Java collections overview:



Sunday, October 12, 2014

Elastic search experimentation with enron emails.

ES (Elasticsearch) is distributed, real-time search and analytics engine. I have been using this product from more than 18 months. It is a de-facto distributed search solution built on lucene. Its fast and easy to develop.
Features could be broadly classified as

  • Full text search, search by words with boolean operators (Ex: (java OR techonlogy) AND (bangalore OR hyderbad) 
  • Easy to build filters, facets, & aggregations
  • Fast response times with large data volume (usually measured in millis)
  • Ability to make geo-localized searches & configurable robust ranking system

Its a incredible tool for collecting analytic information & possibly with my experience easiest to build

Once we got convinced ourselves that ES is best option for given use case, usually product managers/analysts come up with questions like "tell me what is the node/RAM/Disk requirement for indexing (say 1TB) data?" & "what's the indexing strategy to use?" (like index schema, index sharding that could be time based OR data based etc...).
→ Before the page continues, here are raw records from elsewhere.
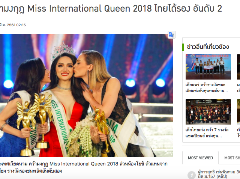Open the main pageant winner photo

(87, 96)
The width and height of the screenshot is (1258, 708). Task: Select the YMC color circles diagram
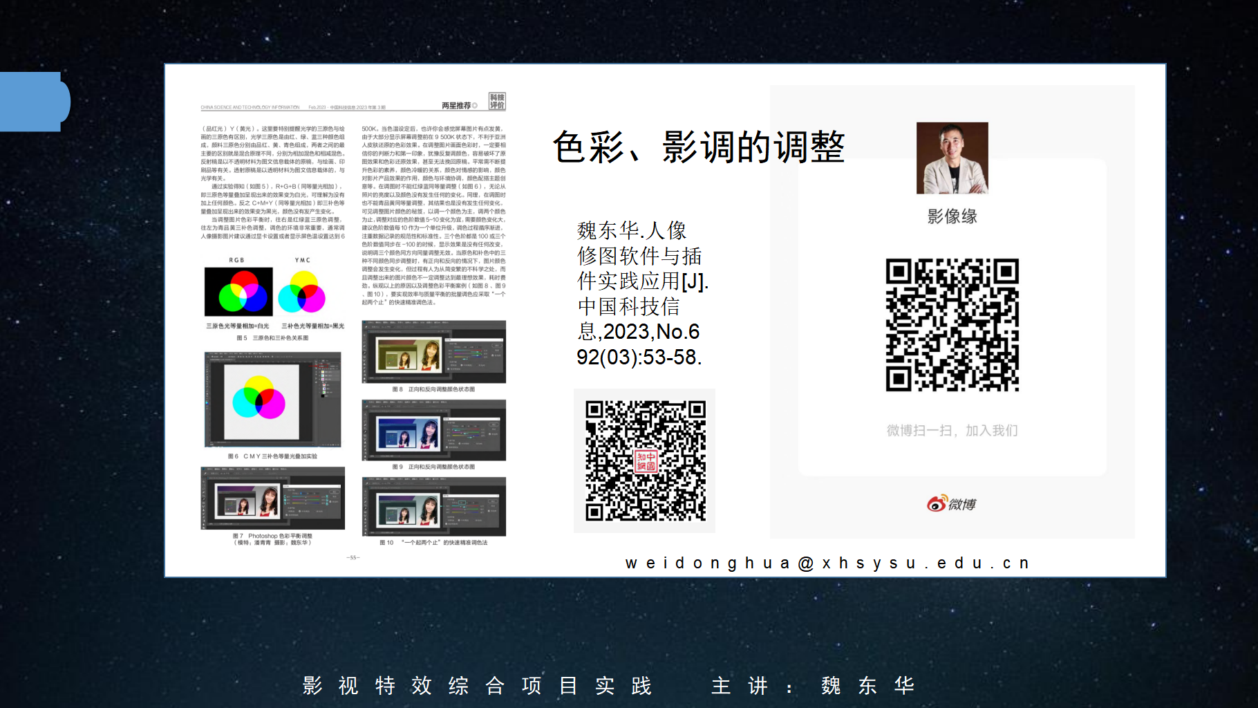302,292
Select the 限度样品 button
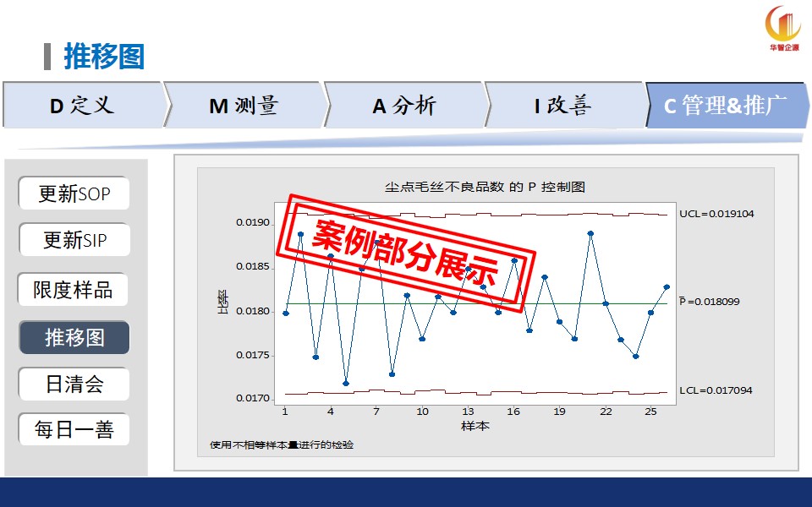The height and width of the screenshot is (507, 812). [74, 290]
Unfortunately there is no immediate correct answer, there are lots of  data points & query characteristics needs to be collected before we even try to attempt to answer questions although people asking these questions are usually uncomfortable to wait and lengthy answers.
Here are few guide-lines for asking questions before trying to come up with answer.
  • required indexing rate (acceptable/desirable limits)
  • total # of docs with payload characterstics
  • latency requirements for searches (well, its for types of searches)
  • Full text search requirements (Highlight, analyzers, internationalization)
  • Indexing schema requirements (Is there any join requirement with nested elements)
  • Indexing schema metadata requirements (especially for date ones & the precision requirements)
Although internet literature claims ES scaling to insane numbers, Its all contextual (nature of data) and situational (nature of hardware), there is no option but to do experiment with real required data and assert the claim and quantifying hardware/software requirements as suggested by the creator ES Shay Banon.
There are too many indexing options and fine tune parameters for the ES. The exercises like below should help to find holy grail combination of ES fine tune parameters for the given use case.
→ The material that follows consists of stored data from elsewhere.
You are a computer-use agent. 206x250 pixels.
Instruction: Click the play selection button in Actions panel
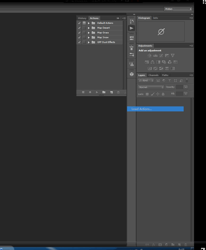coord(97,92)
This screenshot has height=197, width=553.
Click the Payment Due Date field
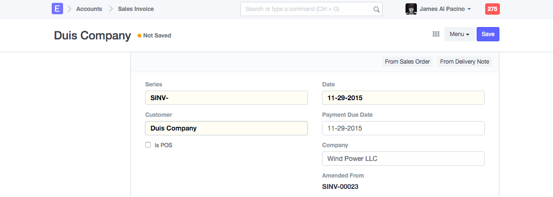[x=403, y=128]
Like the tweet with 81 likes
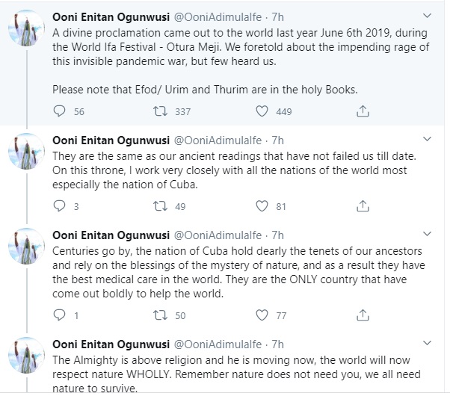Screen dimensions: 450x402 262,206
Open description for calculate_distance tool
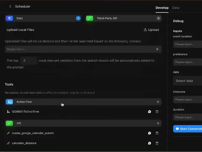 [x=149, y=143]
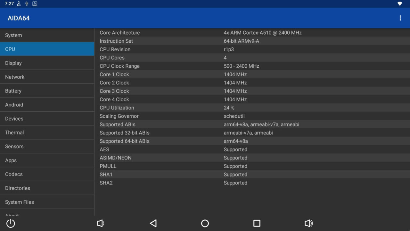Tap the back navigation triangle
The width and height of the screenshot is (410, 231).
point(153,223)
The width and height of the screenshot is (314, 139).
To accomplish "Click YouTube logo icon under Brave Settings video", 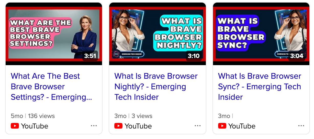I will (15, 126).
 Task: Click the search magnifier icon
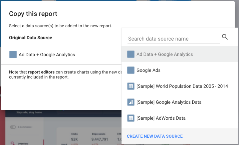point(225,37)
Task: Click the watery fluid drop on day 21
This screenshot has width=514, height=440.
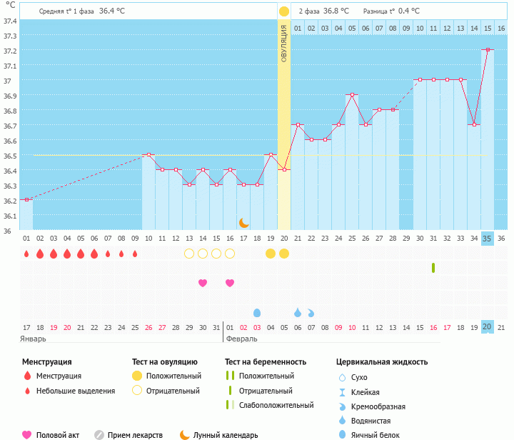Action: [x=298, y=313]
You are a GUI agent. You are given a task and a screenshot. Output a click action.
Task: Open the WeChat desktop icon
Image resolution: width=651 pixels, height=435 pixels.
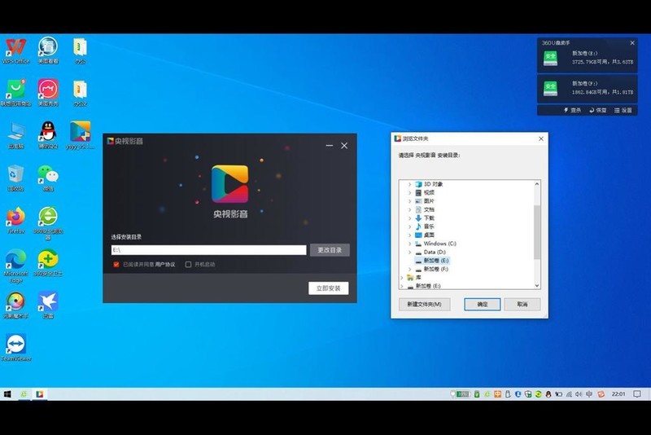48,174
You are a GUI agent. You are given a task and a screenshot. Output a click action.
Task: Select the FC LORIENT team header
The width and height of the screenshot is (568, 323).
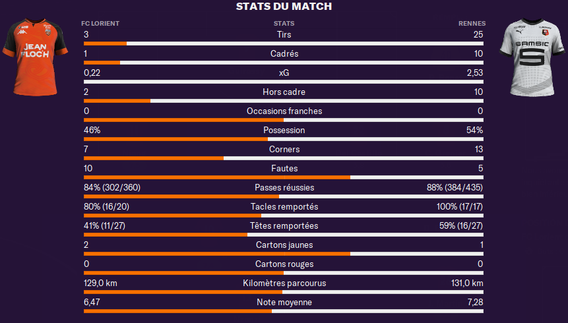point(100,24)
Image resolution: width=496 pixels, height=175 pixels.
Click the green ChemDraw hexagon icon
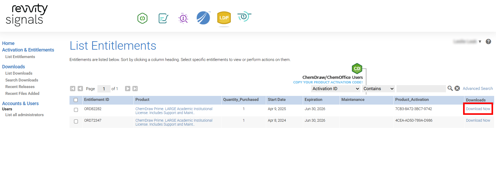pyautogui.click(x=142, y=18)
Here is an effort OR sample guidelines that could be used to carry out such experiments. Usually the approach to create data using random values has the disadvantage that data it will have less/more unique content tailored that's not intended for the domain may not give desired results & worse it could be misleading. Lucene is mainly used mainly for full text search and stores the data in reverse fashion i.e. terms to docs. Here the nature of terms plays very important role in deciding the index size and query latency. In lucene as term will be stored once per field, searches work by locating terms and finding documents associated with those.

There is set of free large corpus of data  available that could be used. Here I have picked enron email data as they are pretty decent in numbers given that mostly we restrict the index size to these numbers, making it easy to extrapolate the numbers as ES indexes are sharded to scale horizontally. Its also nice to do experiment with ES features with this publicly available mass collections of "real" emails and is not bound by privacy and legal restrictions.
Although I wrote all my framework code to deal with ES in java (making use spring data elasticsearch wrapper), I used python for the current exercise. Its awesome for running deploy tool-chain (pants), data processing pipelines and other offline systems. Now its my de-facto scripting language replacing groovy. Its easy to share as its concise and reader friendly language.

Before the approach & the code, here are some highlights & observations about this data.

1. If we enable the source (which is required highlighting feature) while indexing the storage cost increases by 76%
http://localhost:9200/_cat/indices
enron-email_without_source 746.5mb  
enron-email 1.2gb
It was observed that there was no change search latency with storing source.

Although general assumption that lucene index size 20-30% of actual content may not be correct, as it depends on the indexing field. Even if I used better compression its unlikely to change the final figure drastically here. Its ~50% here. (considering source is not enabled).


2. Payload size distribution, Its important to match the use-case on how the real domain are getting pumped into ES.
Here are again ES aggregation feature comes handy for finding out the payload size distribution.
Payload range                Count
0KB to 1KB 124181
1KB to 5KB 237870
5KB to 10 KB 42331
10K to 1MB 303


You can find the awesome ES aggregation used here to extract this information. I introduced a size field to capture the size of each document & above is the result. I guess this is most killer feature in ES for building data analytics applications.

3. There were totally 66043 'to' unique addresses & 21021 unique 'from' addresses. Enron mails were extracted by email in-boxes (with complete folder structure) of 148 employees.



Transform the raw enron data into JSON and push into ES.
ES works with JSON & raw data needs to be transformed into ES. Download the data & extract the content into a directory.
Here is the python script used to create in windows machine. The script expects a firs parent directory where enron mails have been extracted & recursively parses the emails in EML format and index into ES. It also creates a fresh index (deleting previous one if exists) making it easy to test with experiments.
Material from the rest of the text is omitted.